Return all of the entries exactly as written.

(Study material)
--- START ---
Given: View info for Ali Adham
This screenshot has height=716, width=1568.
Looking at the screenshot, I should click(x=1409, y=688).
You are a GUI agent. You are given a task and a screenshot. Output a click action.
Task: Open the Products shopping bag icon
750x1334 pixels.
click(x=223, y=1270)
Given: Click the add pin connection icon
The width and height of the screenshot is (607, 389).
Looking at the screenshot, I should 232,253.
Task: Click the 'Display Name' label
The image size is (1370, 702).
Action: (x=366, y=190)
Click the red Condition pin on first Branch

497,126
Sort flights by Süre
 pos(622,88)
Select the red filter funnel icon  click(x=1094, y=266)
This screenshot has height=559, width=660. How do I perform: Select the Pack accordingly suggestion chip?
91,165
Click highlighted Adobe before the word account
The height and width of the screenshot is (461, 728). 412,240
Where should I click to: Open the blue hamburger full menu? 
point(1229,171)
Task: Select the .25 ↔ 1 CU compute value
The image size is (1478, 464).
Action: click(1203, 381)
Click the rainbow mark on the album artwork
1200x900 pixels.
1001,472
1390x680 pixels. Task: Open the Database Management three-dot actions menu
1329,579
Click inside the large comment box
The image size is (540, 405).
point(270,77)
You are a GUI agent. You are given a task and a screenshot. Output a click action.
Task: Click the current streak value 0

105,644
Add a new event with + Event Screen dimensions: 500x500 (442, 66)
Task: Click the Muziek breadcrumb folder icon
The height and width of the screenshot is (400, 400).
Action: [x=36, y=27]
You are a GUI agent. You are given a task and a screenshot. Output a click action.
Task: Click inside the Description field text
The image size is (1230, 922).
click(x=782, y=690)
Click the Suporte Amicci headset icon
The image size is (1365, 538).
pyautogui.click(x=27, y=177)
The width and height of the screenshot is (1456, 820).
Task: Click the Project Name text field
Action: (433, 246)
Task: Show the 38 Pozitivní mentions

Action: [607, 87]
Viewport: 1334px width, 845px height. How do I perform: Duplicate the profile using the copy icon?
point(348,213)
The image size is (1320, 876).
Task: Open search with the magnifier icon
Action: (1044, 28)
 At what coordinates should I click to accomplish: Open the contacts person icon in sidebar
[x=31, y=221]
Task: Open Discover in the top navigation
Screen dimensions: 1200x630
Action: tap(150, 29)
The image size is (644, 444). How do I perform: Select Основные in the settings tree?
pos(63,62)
--- END ---
(Output of the task)
Given: View info for Ali Adham
This screenshot has height=716, width=1568.
Looking at the screenshot, I should click(x=1409, y=688).
You are a GUI agent. You are given a task and a screenshot. Output a click action.
Task: Open the Products shopping bag icon
750x1334 pixels.
click(x=223, y=1270)
Given: Click the add pin connection icon
The width and height of the screenshot is (607, 389).
Looking at the screenshot, I should 232,253.
Task: Click the 'Display Name' label
The image size is (1370, 702).
Action: (x=366, y=190)
Click the red Condition pin on first Branch

497,126
Sort flights by Süre
 pos(622,88)
Select the red filter funnel icon  click(x=1094, y=266)
This screenshot has height=559, width=660. How do I perform: Select the Pack accordingly suggestion chip?
91,165
Click highlighted Adobe before the word account
The height and width of the screenshot is (461, 728). 412,240
Where should I click to: Open the blue hamburger full menu? 
point(1229,171)
Task: Select the .25 ↔ 1 CU compute value
The image size is (1478, 464).
Action: click(1203, 381)
Click the rainbow mark on the album artwork
1200x900 pixels.
1001,472
1390x680 pixels. Task: Open the Database Management three-dot actions menu
1329,579
Click inside the large comment box
The image size is (540, 405).
point(270,77)
You are a GUI agent. You are given a task and a screenshot. Output a click action.
Task: Click the current streak value 0

105,644
Add a new event with + Event Screen dimensions: 500x500 (442, 66)
Task: Click the Muziek breadcrumb folder icon
The height and width of the screenshot is (400, 400).
Action: [x=36, y=27]
You are a GUI agent. You are given a task and a screenshot. Output a click action.
Task: Click inside the Description field text
The image size is (1230, 922).
click(x=782, y=690)
Click the Suporte Amicci headset icon
The image size is (1365, 538).
pyautogui.click(x=27, y=177)
The width and height of the screenshot is (1456, 820).
Task: Click the Project Name text field
Action: (433, 246)
Task: Show the 38 Pozitivní mentions

Action: [607, 87]
Viewport: 1334px width, 845px height. How do I perform: Duplicate the profile using the copy icon?
point(348,213)
The image size is (1320, 876).
Task: Open search with the magnifier icon
Action: (1044, 28)
 At what coordinates should I click to accomplish: Open the contacts person icon in sidebar
[x=31, y=221]
Task: Open Discover in the top navigation
Screen dimensions: 1200x630
Action: tap(150, 29)
The image size is (644, 444). How do I perform: Select Основные in the settings tree?
pos(63,62)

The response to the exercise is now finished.